Start of Block

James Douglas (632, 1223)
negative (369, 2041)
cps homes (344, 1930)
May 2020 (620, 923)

End of Block
Start of Block

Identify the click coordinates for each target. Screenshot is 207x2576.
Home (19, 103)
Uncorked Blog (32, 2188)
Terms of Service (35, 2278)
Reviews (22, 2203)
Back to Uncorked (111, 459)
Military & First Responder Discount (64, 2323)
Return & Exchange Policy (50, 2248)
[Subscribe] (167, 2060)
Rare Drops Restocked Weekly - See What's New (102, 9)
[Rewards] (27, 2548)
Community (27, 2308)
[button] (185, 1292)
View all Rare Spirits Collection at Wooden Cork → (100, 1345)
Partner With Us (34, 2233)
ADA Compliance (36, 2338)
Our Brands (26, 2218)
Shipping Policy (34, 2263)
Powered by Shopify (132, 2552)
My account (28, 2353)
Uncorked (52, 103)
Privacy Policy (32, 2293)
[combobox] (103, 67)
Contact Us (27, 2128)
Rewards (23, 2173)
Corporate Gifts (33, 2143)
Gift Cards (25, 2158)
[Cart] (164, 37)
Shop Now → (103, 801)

End of Block
Start of Block

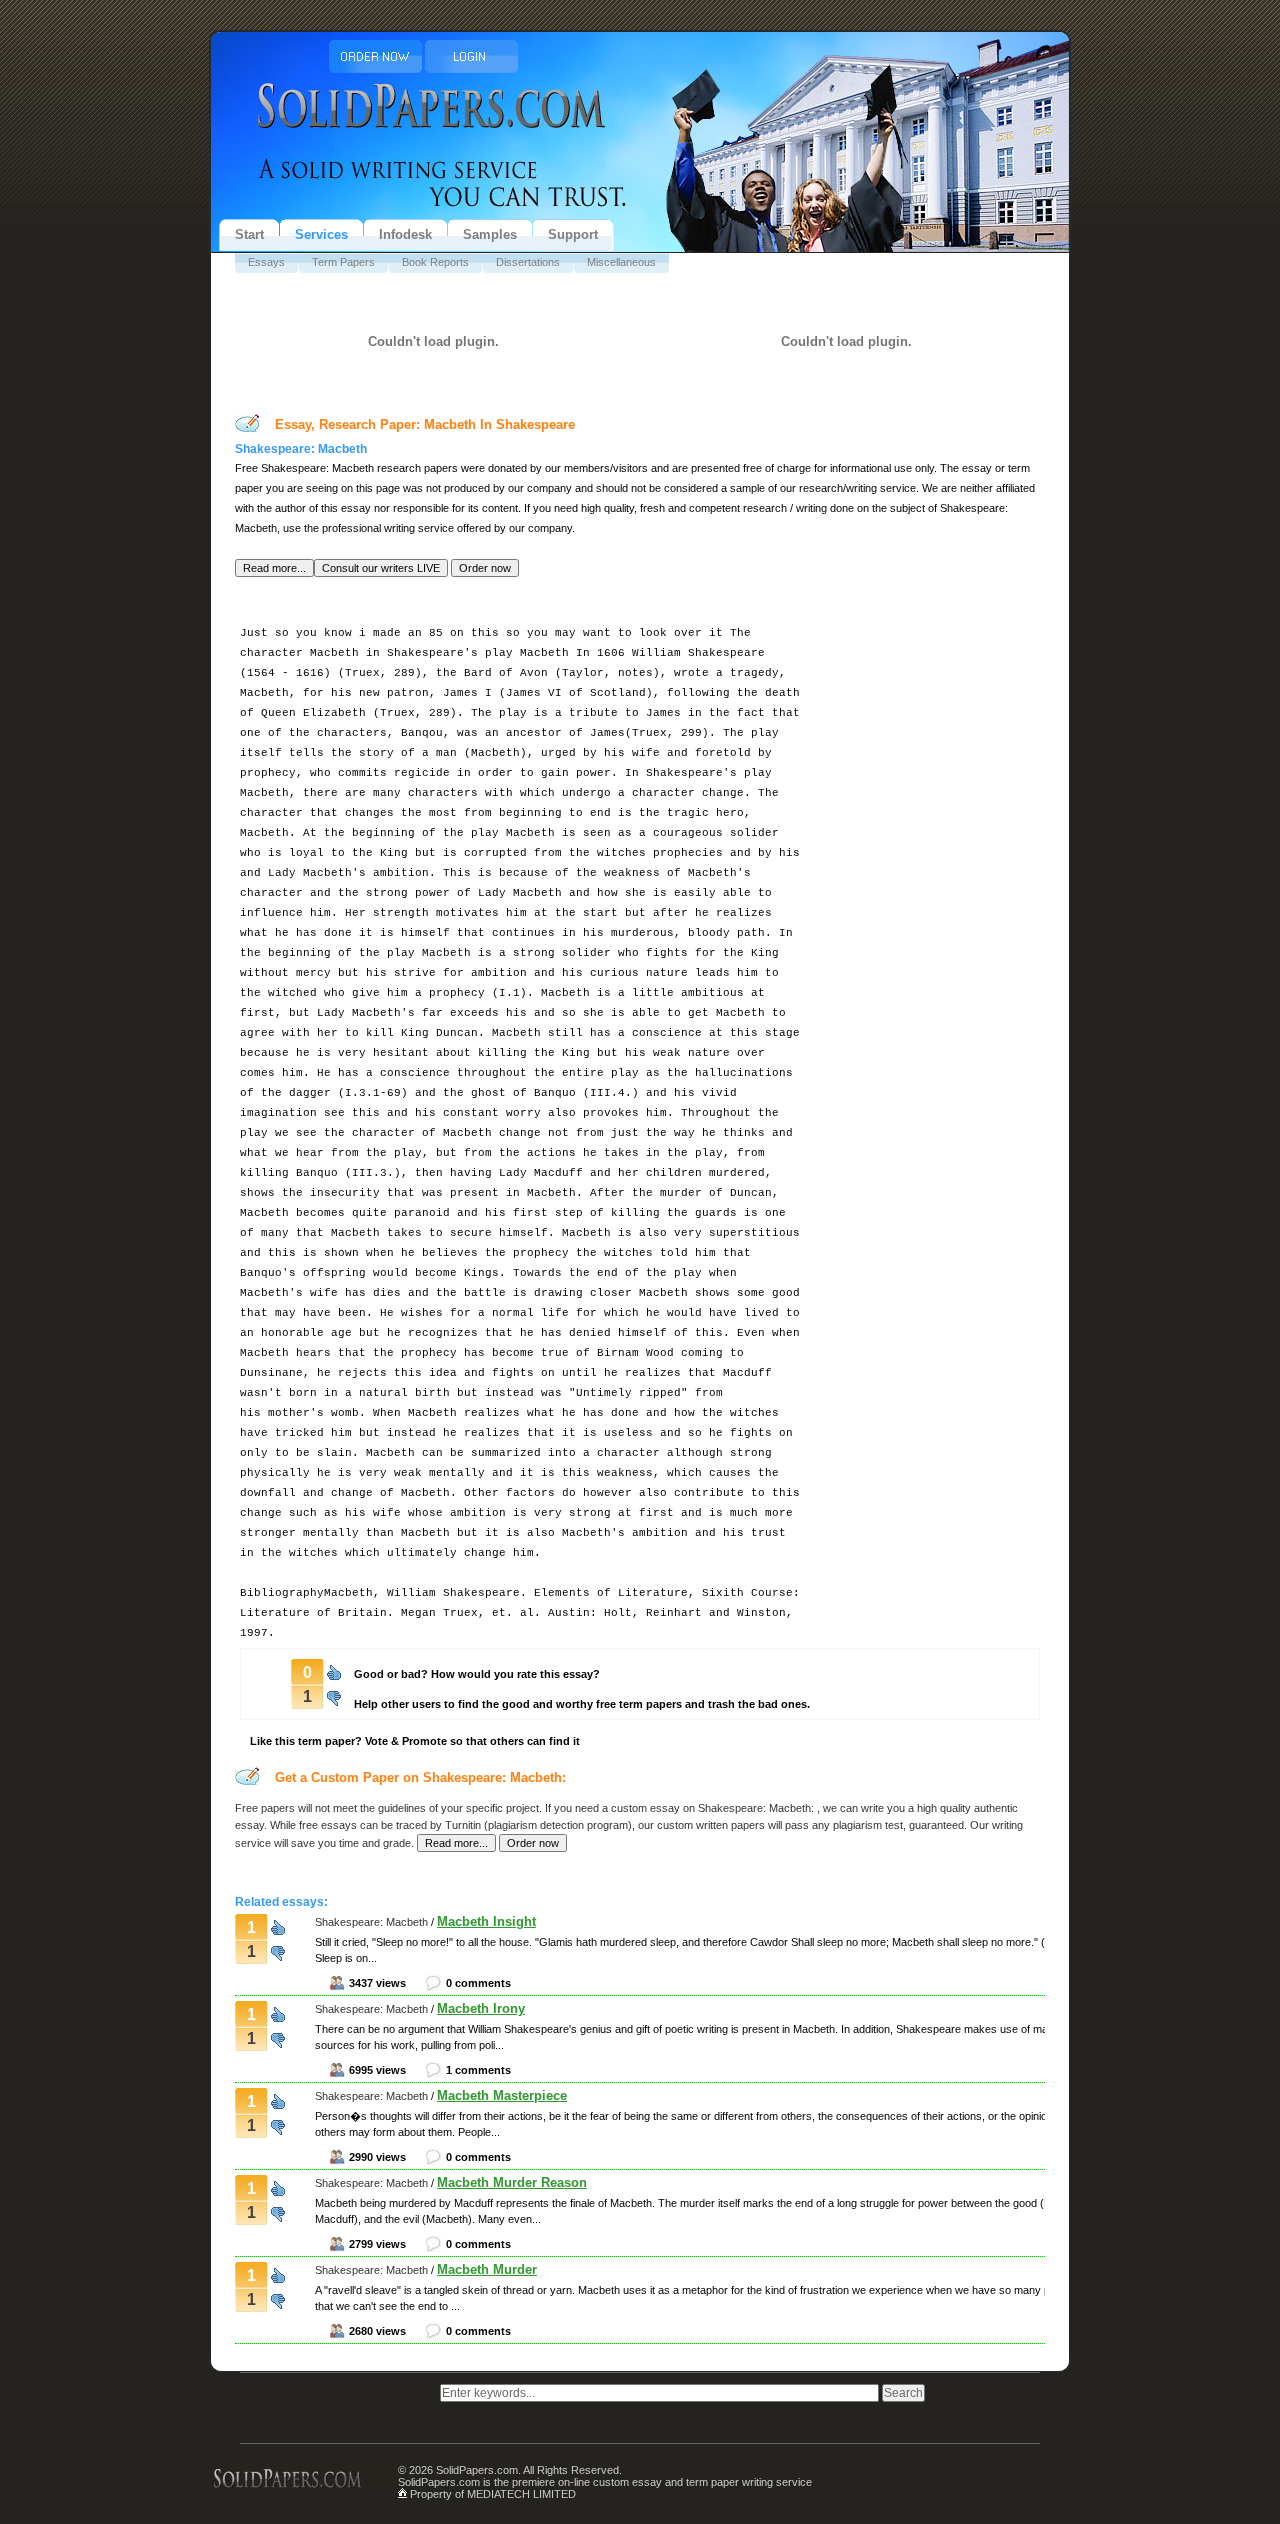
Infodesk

End of Block

DIRECTIONS FOR THIS TASK ▸ Write down exactly the span of lines above from the one containing "ADA Compliance (36, 2338)" to the one containing "Shop Now → (103, 801)", both ends included.

EXERCISE RESPONSE ▸
ADA Compliance (36, 2338)
Our Brands (26, 2218)
Shipping Policy (34, 2263)
Powered by Shopify (132, 2552)
My account (28, 2353)
Uncorked (52, 103)
Privacy Policy (32, 2293)
[combobox] (103, 67)
Contact Us (27, 2128)
Rewards (23, 2173)
Corporate Gifts (33, 2143)
Gift Cards (25, 2158)
[Cart] (164, 37)
Shop Now → (103, 801)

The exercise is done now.